Abstract
Background
The process of meat industry produces in a large amount of wastewater that contains high levels of colour and chemical oxygen demand (COD). So they must be pretreated before their discharge into the ecological system.
Methods
In this paper, enzymatic catalysis (EC) was adopted to treat the meat wastewater.
Results
Box-Behnken design (BBD), an experimental design for response surface methodology (RSM), was used to create a set of 29 experimental runs needed for optimizing of the operating conditions. Quadratic regression models with estimated coefficients were developed to describe the colour and COD removals.
Conclusions
The experimental results show that EC could effectively reduce colour (95 %) and COD (86 %) at the optimum conditions of enzyme dose of 110 U/L, incubation time of 100 min, pH of 7 and temperature of 40 °C. RSM could be effectively adopted to optimize the operating multifactors in complex EC process.

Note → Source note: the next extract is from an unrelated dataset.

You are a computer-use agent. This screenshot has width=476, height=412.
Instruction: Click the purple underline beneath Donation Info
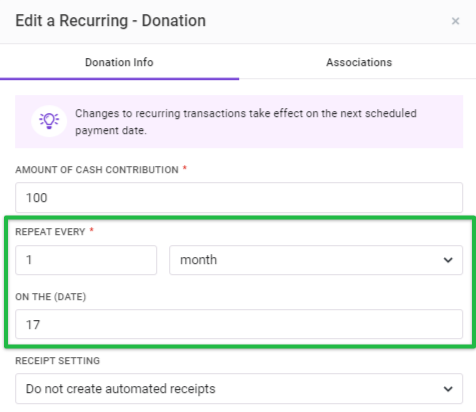point(119,79)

Keywords: Enzymatic catalysis, Meat wastewater, Colour removal, Box-Behnken design, Model development, Process optimization
Background
Meat industry is the world’s fastest growing sector due to ever increasing demand of its products. Meat processing industries use approximately 62 Mm3/y of fresh water from river and canals [1]. Meat-based products have become an essential part of every day’s life and its high demand has resulted in a large quantity of meat wastewater that needs to be treated in order to protect the environment and aquatic life [2]. The meat wastewater contains higher level of suspended solids and organic materials and these particles cannot be easily separated. For these reasons many attempts have been made to treat meat wastewater using conventional wastewater treatment methods [3]. There are a number of processes available for wastewater treatment such as chemical coagulation, electro coagulation, sedimentation precipitation, ozonation, evaporation, membrane filtration, adsorption, ion-exchange, oxidation and advanced oxidation, incineration, bio-degradation and biological treatment. Moreover, these conventional methods are also usually expensive and treatment efficiency is inadequate because of the large variability of the composition of meat wastewater [4].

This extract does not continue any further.